Lekh…
Il Midràsh rileva che l’espressione “Lekh lekhà” compare sia qui, quando Avrahàm riceve l’ordine di abbandonare la sua terra, la famiglia e la casa paterna, sia al momento della ‘Akedà, del cosiddetto “sacrificio di Isacco”, e si domanda quale sia più importante; conclude poi dicendo che il fatto che per il secondo sia scritto “verso la terra di Moriyà” ci fa capire che il secondo è più importante del primo.
Letto così, è un midràsh poco chiaro. Capiamo che stiamo parlando della gravità della prova cui ognuno dei due “Lekh lekhà” fa riferimento, e che la conclusione è che la ‘Akedà è una prova più difficile della prima. Ma questo lo si potrebbe comprendere anche semplicemente per logica, senza scomodare un versetto che ai nostri occhi non sembra particolarmente dimostrativo. È evidente che il sacrificio di un figlio è una prova senza uguali!
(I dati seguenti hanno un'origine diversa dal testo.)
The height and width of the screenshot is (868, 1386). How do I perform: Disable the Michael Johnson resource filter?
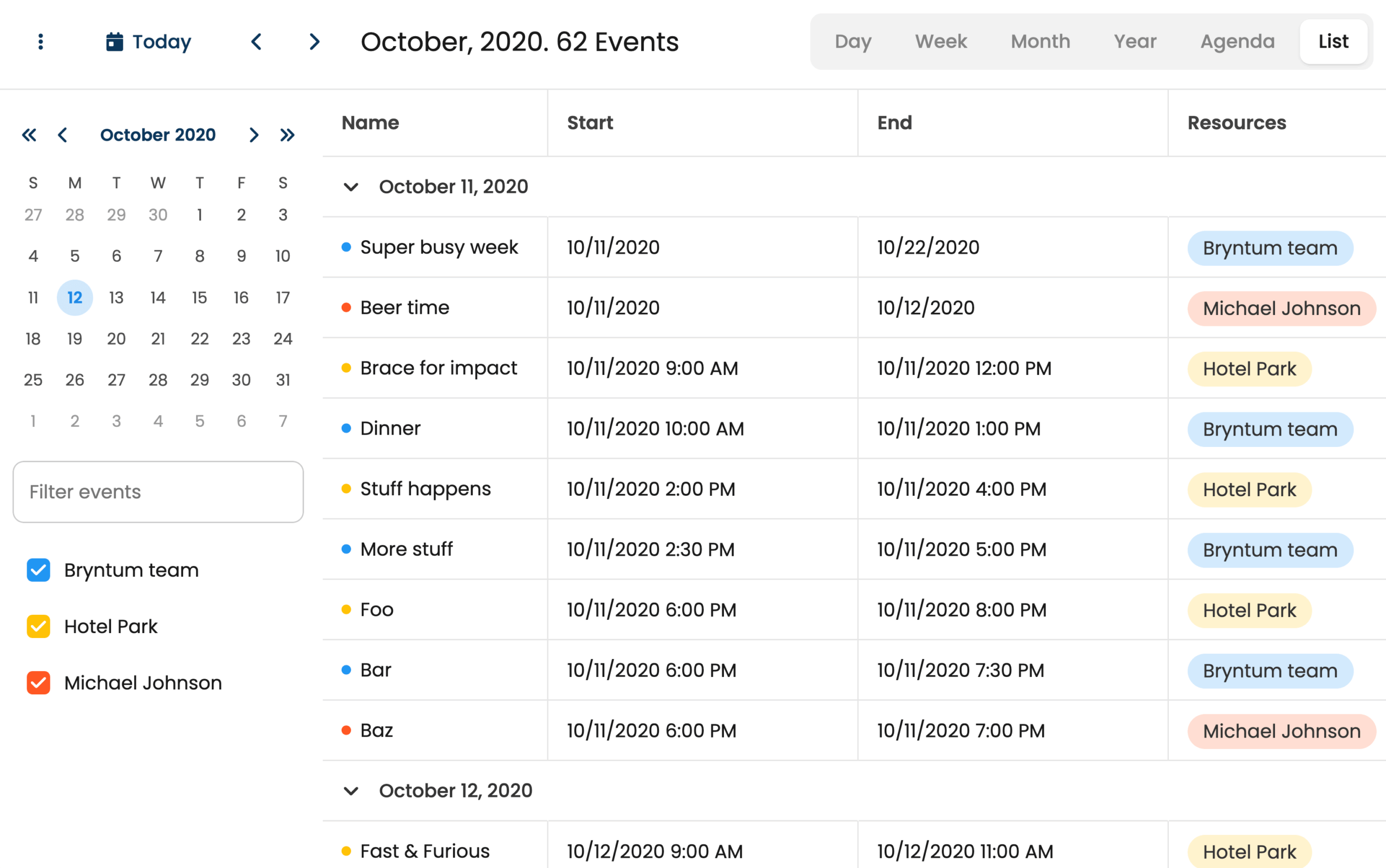[x=38, y=682]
La realtà è che il Midràsh, col suo linguaggio sintetico, ci vuol dire molto di più. In primo luogo vuole sottolineare che l’uguaglianza dell’espressione “Lekh lekhà” ci suggerisce un legame fra i due momenti. Sono quindi ambedue momenti fondamentali non solo nella vita di Avrahàm, ma anche come messaggio per noi, in ogni generazione, e hanno uno scopo simile. Quale? La parola “lekhà” ci suggerisce che quale che sia lo scopo, esso è per noi, a nostro vantaggio.
Andare via dalla Mesopotamia e dalla casa paterna, ossia dall’idolatria, significava – e significa – realizzare se stessi. Non è possibile realizzarsi ebraicamente se non si esce dalla confusione (Bavèl, ossia la Mesopotamia) di tutti i falsi idoli che ci circondano. Ma per quanto ciò possa essere difficile, ciò non è nulla di fronte alla necessità di preoccuparsi della continuità dei figli, del portarli al “Moriyà” (timore di D.o), farli “salire” dedicandoli completamente alla realizzazione di sé attraverso una crescita nella consapevolezza della “vicinanza”, dell’essere “karòv” (la stessa radice di “korbàn”, sacrificio) a D.o, e quindi della necessità di seguirLo con tutto se stessi.
Il primo “Lekh lekhà” rappresenta proprio la presa di coscienza individuale, il secondo – dice il Midràsh – ci dice che essa non è sufficiente se non facciamo in modo che le nuove generazioni salgano più in alto di noi.